Given entries:

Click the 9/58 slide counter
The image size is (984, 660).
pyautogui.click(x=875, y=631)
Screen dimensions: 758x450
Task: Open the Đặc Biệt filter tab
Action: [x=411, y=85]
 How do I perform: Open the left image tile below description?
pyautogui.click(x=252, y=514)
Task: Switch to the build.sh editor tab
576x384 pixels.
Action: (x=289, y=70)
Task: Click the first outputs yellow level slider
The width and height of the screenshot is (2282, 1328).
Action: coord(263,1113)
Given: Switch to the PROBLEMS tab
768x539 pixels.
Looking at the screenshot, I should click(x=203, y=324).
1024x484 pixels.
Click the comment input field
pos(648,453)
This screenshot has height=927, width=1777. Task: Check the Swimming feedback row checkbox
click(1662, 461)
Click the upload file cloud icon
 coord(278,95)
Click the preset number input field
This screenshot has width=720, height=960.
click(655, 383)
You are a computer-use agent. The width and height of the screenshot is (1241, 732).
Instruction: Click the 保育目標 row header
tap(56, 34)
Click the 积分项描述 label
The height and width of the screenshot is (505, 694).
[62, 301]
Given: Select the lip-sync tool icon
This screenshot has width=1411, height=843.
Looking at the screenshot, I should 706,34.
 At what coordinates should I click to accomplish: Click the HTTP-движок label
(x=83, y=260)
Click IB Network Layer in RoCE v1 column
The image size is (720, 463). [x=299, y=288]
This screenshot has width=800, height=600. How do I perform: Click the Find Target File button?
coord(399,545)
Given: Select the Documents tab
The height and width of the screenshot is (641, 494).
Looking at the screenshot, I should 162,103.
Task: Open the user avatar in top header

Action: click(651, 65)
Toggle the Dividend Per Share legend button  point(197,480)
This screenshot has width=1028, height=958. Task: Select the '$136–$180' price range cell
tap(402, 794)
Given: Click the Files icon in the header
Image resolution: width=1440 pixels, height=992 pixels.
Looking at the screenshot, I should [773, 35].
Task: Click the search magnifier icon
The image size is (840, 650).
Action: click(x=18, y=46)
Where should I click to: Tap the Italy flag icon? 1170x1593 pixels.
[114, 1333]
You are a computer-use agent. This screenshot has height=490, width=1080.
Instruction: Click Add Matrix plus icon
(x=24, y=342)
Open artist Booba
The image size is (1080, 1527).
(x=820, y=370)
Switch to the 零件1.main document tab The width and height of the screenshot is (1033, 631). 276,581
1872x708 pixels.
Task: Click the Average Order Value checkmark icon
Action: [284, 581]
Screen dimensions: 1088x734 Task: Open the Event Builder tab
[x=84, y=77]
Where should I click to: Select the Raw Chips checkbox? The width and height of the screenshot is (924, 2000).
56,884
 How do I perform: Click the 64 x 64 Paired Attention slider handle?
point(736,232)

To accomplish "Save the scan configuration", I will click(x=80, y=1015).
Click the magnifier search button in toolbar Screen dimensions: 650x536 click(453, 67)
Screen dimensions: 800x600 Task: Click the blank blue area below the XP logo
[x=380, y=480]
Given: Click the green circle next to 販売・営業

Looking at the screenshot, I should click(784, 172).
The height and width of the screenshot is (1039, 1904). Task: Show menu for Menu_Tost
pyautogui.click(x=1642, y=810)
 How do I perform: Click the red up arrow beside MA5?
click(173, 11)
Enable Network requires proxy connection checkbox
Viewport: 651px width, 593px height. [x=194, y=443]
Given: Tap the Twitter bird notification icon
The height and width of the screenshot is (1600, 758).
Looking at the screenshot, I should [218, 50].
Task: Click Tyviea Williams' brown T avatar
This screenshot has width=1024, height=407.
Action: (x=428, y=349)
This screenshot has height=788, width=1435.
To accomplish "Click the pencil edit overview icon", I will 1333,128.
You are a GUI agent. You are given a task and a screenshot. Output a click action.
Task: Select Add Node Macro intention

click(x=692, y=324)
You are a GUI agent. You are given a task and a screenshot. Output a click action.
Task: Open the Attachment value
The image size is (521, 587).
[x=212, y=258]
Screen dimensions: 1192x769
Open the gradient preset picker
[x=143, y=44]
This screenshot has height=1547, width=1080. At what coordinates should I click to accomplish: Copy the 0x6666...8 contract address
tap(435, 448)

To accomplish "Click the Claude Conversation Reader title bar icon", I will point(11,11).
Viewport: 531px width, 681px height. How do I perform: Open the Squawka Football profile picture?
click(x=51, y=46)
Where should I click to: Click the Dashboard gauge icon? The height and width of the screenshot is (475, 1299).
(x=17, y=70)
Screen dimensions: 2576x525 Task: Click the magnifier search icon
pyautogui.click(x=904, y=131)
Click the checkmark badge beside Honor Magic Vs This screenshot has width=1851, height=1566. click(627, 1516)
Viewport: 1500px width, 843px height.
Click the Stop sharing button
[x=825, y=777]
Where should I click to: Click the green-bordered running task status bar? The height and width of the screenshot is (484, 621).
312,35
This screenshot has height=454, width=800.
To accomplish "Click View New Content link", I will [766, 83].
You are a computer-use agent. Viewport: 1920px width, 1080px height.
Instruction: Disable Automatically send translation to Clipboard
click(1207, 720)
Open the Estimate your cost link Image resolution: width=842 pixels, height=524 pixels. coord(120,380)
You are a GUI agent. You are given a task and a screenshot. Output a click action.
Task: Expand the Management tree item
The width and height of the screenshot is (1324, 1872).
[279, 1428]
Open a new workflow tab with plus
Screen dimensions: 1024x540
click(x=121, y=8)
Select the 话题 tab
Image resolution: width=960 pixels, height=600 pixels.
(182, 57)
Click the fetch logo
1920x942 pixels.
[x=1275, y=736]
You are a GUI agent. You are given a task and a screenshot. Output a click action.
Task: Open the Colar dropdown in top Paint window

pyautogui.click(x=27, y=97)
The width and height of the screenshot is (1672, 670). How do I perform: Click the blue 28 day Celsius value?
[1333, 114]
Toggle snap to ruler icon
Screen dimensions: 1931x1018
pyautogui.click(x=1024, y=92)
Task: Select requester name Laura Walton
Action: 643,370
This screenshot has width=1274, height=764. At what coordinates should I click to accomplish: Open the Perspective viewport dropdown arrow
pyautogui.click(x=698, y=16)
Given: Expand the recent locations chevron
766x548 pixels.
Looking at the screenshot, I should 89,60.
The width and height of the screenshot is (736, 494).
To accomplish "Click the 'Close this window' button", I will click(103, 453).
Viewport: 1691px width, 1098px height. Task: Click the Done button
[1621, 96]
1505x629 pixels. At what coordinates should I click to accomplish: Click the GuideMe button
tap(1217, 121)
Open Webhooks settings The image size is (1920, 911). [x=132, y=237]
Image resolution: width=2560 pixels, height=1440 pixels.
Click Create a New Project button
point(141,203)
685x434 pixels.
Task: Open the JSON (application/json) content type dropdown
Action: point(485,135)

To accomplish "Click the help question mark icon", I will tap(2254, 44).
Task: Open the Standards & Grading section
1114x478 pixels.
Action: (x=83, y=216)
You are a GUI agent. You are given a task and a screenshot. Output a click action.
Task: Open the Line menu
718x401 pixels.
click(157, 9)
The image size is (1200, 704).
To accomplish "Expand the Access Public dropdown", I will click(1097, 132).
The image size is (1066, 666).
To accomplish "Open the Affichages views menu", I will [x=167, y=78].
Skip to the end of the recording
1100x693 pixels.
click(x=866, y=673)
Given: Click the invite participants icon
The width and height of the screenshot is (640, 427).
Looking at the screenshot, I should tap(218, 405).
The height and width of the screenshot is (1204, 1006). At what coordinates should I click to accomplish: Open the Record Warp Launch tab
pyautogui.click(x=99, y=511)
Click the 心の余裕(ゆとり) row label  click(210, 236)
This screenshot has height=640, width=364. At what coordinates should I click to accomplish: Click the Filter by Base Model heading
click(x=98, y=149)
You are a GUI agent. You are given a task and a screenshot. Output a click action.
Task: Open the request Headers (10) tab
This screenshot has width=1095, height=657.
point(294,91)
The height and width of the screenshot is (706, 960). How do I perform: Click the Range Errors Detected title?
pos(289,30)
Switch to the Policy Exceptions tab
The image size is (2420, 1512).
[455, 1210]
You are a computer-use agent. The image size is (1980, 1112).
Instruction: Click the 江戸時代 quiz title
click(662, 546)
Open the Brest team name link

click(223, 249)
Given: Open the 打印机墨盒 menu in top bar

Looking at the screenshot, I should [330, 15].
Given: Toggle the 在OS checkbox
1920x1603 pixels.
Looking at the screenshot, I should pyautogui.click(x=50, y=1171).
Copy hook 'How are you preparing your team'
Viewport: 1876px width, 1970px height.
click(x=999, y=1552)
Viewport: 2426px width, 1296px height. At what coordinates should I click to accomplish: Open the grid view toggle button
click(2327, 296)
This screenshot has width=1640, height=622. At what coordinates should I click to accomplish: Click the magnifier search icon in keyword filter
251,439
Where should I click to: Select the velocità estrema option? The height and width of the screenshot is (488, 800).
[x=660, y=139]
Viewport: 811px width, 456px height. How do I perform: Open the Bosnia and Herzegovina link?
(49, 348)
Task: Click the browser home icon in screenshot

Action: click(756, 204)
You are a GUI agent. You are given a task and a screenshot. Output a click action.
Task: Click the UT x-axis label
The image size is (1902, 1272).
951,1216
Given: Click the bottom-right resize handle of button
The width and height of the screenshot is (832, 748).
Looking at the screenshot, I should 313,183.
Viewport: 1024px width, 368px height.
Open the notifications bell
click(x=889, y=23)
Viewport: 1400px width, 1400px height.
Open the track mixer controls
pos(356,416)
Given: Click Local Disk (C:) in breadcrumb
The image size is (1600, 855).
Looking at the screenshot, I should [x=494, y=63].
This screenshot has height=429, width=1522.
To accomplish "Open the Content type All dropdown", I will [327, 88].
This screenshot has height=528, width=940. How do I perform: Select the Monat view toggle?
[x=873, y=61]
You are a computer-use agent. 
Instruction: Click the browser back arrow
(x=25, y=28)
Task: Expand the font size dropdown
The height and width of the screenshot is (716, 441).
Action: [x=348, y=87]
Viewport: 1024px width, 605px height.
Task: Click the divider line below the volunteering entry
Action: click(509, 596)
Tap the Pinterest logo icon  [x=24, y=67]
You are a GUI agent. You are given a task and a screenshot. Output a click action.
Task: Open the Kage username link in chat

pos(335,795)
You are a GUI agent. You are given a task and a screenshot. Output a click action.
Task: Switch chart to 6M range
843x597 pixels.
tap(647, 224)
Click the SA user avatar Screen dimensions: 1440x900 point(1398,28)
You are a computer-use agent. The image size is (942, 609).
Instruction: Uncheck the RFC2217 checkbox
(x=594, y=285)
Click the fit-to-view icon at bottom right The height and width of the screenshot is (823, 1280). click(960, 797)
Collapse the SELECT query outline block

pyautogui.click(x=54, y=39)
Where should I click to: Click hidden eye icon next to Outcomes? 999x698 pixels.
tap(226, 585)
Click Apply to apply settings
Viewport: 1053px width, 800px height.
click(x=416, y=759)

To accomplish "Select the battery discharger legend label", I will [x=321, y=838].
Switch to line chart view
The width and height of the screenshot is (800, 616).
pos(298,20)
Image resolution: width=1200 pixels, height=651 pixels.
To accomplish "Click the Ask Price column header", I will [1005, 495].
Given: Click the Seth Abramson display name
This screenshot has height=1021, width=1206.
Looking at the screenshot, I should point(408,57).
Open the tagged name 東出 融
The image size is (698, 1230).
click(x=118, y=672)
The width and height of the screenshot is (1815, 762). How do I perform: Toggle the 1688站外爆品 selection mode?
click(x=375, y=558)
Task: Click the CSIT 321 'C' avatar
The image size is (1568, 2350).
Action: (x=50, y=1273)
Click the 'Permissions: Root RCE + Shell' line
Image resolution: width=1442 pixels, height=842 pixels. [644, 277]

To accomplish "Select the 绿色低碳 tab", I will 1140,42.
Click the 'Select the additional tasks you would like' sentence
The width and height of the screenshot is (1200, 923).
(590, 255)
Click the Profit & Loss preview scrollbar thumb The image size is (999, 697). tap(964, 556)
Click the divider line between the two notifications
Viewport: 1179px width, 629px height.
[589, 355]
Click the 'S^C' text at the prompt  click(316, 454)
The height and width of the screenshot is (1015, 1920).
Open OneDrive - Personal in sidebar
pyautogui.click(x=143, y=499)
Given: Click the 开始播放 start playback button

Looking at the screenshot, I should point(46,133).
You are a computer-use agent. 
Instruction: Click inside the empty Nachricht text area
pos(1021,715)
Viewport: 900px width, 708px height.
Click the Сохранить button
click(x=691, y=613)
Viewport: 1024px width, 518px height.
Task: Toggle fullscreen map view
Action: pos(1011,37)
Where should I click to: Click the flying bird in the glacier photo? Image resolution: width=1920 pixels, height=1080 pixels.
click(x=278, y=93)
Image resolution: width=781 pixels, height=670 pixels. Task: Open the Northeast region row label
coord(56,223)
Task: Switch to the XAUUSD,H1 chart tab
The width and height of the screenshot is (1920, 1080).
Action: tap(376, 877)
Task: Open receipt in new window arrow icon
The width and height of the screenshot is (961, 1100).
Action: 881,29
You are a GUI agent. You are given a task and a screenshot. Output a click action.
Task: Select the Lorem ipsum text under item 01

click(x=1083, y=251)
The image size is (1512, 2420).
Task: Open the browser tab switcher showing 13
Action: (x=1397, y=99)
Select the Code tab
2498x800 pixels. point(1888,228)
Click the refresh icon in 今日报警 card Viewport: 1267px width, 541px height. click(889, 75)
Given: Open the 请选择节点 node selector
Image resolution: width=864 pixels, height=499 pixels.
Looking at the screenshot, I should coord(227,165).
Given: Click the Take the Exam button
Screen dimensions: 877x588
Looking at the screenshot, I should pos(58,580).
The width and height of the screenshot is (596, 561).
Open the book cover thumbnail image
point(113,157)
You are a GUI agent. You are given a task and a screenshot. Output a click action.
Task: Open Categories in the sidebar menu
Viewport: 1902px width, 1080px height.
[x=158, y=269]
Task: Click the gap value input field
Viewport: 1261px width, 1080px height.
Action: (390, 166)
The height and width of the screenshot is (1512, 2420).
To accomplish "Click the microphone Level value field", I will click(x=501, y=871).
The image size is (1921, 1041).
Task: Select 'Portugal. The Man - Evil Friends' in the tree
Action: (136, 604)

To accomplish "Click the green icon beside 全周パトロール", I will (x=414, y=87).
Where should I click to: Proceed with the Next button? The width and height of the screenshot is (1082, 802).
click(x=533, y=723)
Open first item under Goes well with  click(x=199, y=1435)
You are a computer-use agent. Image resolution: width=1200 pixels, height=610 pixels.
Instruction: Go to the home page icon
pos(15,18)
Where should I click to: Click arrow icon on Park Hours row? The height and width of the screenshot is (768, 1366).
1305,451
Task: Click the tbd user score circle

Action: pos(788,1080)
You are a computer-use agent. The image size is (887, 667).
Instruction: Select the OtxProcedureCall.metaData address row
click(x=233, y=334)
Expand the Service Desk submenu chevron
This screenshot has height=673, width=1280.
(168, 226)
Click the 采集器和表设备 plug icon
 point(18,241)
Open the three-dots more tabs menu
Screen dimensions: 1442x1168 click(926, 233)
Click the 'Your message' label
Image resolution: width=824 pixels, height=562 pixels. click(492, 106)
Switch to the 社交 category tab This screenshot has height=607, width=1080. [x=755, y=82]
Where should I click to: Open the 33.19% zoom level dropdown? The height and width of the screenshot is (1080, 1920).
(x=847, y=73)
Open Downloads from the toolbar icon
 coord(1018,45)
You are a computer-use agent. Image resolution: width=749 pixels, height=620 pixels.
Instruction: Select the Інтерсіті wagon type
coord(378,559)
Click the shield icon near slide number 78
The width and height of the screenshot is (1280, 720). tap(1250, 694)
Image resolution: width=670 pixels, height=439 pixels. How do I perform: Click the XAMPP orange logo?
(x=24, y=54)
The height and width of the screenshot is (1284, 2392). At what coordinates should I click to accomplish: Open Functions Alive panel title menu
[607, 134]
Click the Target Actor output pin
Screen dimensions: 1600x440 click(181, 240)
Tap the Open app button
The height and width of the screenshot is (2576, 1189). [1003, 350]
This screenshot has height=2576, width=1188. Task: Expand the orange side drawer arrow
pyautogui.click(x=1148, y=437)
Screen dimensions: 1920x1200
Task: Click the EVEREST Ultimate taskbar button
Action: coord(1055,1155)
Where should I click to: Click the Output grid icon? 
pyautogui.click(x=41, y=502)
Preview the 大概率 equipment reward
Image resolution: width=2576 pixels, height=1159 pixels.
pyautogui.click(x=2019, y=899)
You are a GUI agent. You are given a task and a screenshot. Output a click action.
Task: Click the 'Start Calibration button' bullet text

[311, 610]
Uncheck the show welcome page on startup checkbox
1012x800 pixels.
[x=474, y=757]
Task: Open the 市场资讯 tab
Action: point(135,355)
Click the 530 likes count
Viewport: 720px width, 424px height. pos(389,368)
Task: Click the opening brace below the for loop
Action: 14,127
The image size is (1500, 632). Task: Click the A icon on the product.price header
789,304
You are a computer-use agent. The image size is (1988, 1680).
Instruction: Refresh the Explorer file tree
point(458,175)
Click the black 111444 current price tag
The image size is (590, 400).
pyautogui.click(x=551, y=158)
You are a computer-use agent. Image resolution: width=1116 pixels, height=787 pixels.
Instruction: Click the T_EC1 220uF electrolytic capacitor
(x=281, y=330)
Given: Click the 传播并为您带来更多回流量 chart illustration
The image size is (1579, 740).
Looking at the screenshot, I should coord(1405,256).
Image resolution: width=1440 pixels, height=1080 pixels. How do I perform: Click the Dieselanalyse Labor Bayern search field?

Prompt: Reproduce the rows word for word, starting from the very first line and ending with the line that contains "coord(399,545)", including both ends.

Output of the task:
Click the 9/58 slide counter
The image size is (984, 660).
pyautogui.click(x=875, y=631)
Screen dimensions: 758x450
Task: Open the Đặc Biệt filter tab
Action: [x=411, y=85]
 How do I perform: Open the left image tile below description?
pyautogui.click(x=252, y=514)
Task: Switch to the build.sh editor tab
576x384 pixels.
Action: (x=289, y=70)
Task: Click the first outputs yellow level slider
The width and height of the screenshot is (2282, 1328).
Action: coord(263,1113)
Given: Switch to the PROBLEMS tab
768x539 pixels.
Looking at the screenshot, I should click(x=203, y=324).
1024x484 pixels.
Click the comment input field
pos(648,453)
This screenshot has height=927, width=1777. Task: Check the Swimming feedback row checkbox
click(1662, 461)
Click the upload file cloud icon
 coord(278,95)
Click the preset number input field
This screenshot has width=720, height=960.
click(655, 383)
You are a computer-use agent. The width and height of the screenshot is (1241, 732).
Instruction: Click the 保育目標 row header
tap(56, 34)
Click the 积分项描述 label
The height and width of the screenshot is (505, 694).
[62, 301]
Given: Select the lip-sync tool icon
This screenshot has width=1411, height=843.
Looking at the screenshot, I should 706,34.
 At what coordinates should I click to accomplish: Click the HTTP-движок label
(x=83, y=260)
Click IB Network Layer in RoCE v1 column
The image size is (720, 463). [x=299, y=288]
This screenshot has width=800, height=600. How do I perform: Click the Find Target File button?
coord(399,545)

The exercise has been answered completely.